The idea is simple: Spark can read MySQL data via JDBC and can also execute SQL queries, so we can connect it directly to MySQL and run the queries. Why is this faster? For long running (i.e., reporting or BI) queries, it can be much faster as Spark is a massively parallel system. MySQL can only use one CPU core per query, whereas Spark can use all cores on all cluster nodes. In my examples below, MySQL queries are executed inside Spark and run 5-10 times faster (on top of the same MySQL data).

In addition, Spark can add “cluster” level parallelism. In the case of MySQL replication or Percona XtraDB Cluster, Spark can split the query into a set of smaller queries (in the case of a partitioned table it will run one query per each partition for example) and run those in parallel across multiple slave servers of multiple Percona XtraDB Cluster nodes. Finally, it will use map/reduce the type of processing to aggregate the results.

_GIVEN EXERCISE_
In the Spark and MySQL text, how many CPU cores can MySQL use for a single query?

_DATA EXTRACT_
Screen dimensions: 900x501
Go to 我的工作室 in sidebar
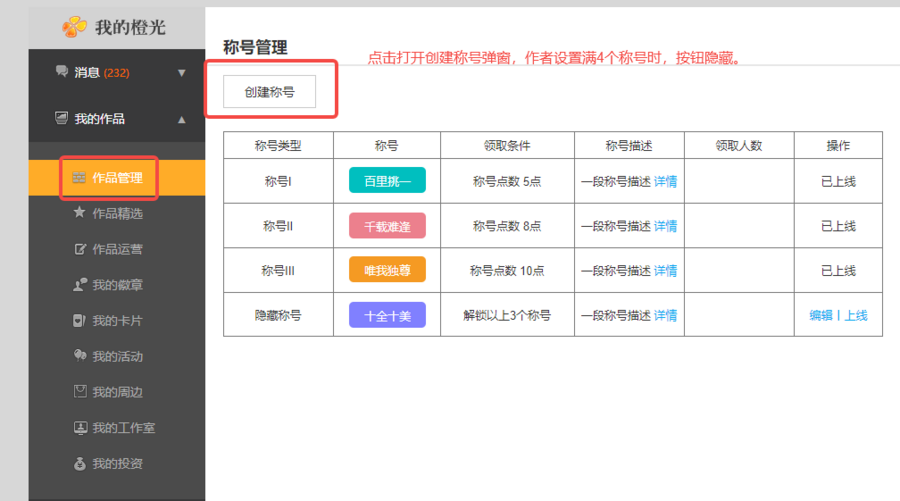point(123,428)
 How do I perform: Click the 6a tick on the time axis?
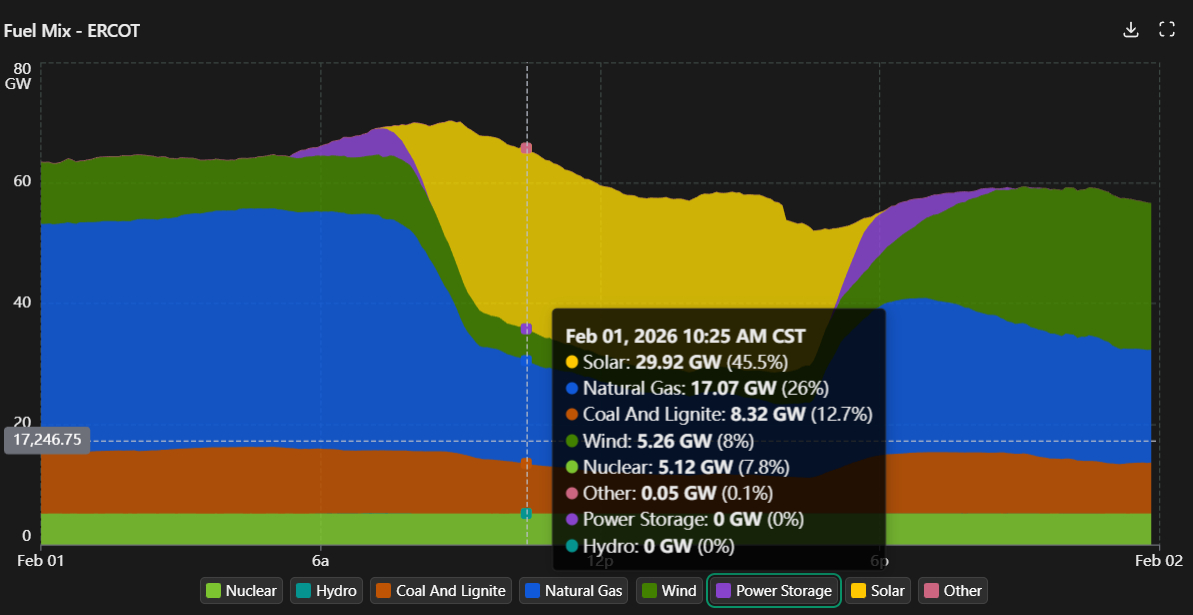coord(320,561)
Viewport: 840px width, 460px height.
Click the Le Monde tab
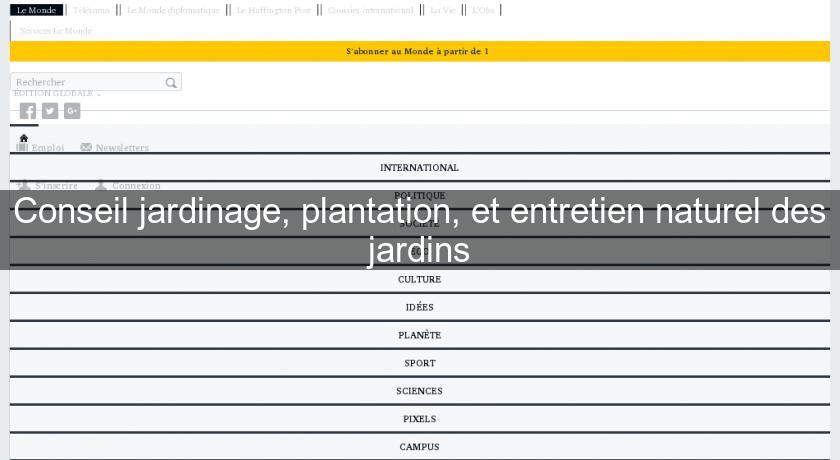36,10
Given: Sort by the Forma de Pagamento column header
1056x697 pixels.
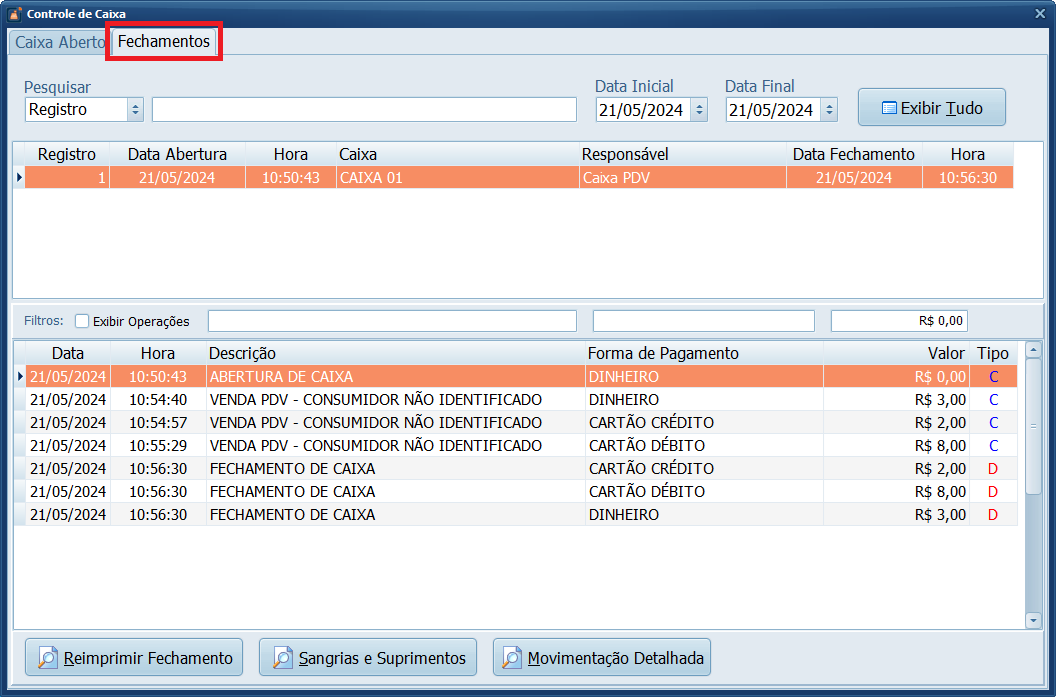Looking at the screenshot, I should click(x=662, y=353).
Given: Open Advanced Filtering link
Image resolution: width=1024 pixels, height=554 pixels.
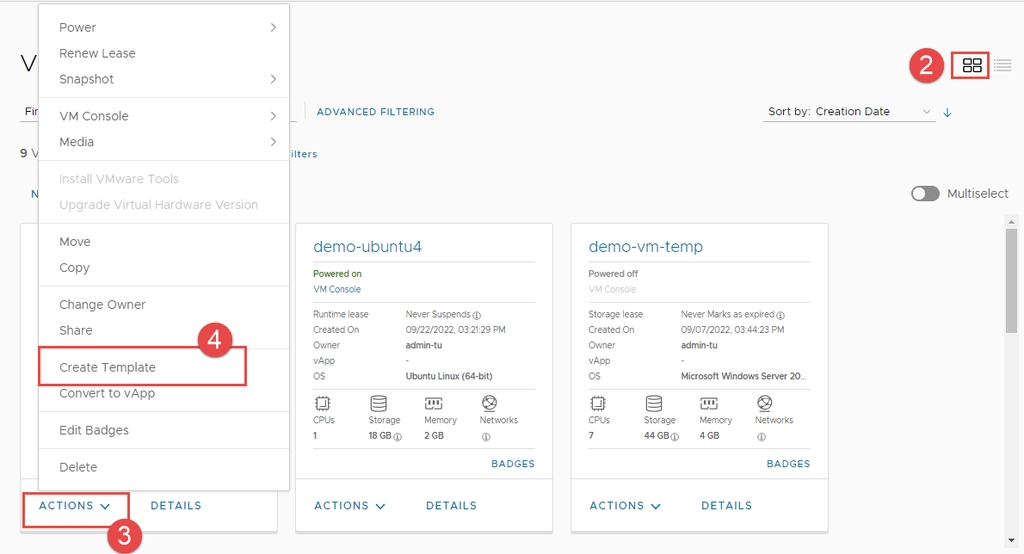Looking at the screenshot, I should click(375, 112).
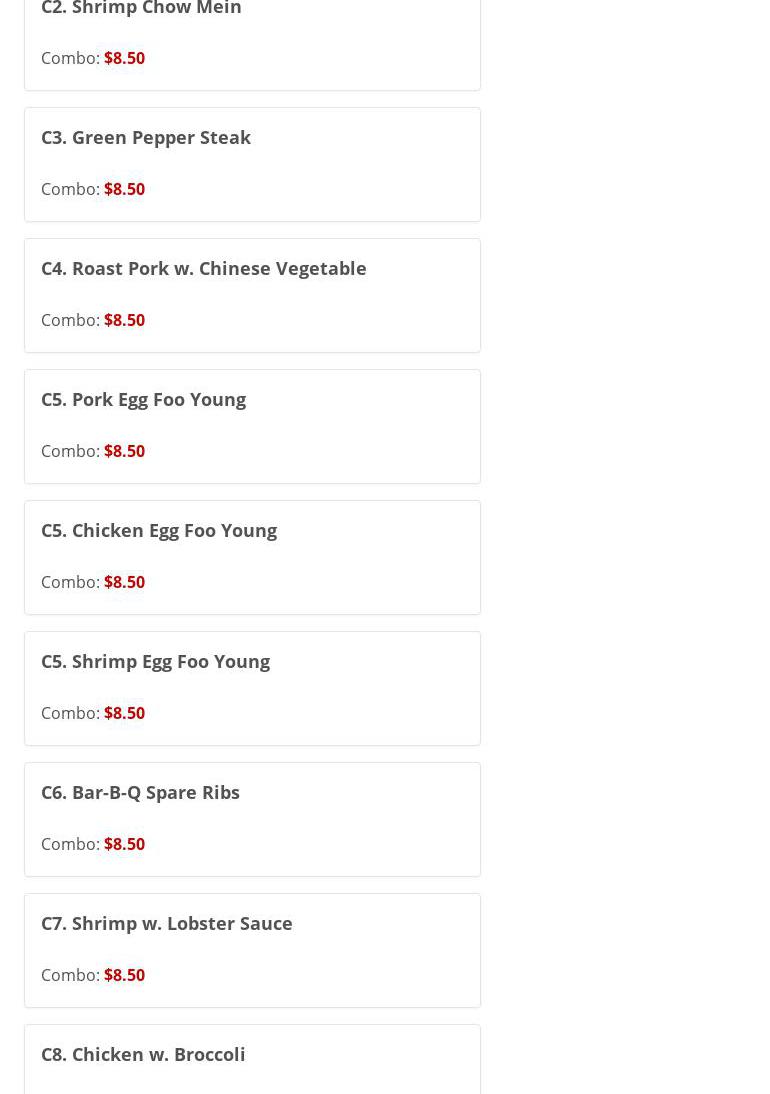Select the C8. Chicken w. Broccoli item
This screenshot has width=770, height=1094.
click(143, 1054)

_RESULT FOR THIS EXERCISE_
One CPU core per query.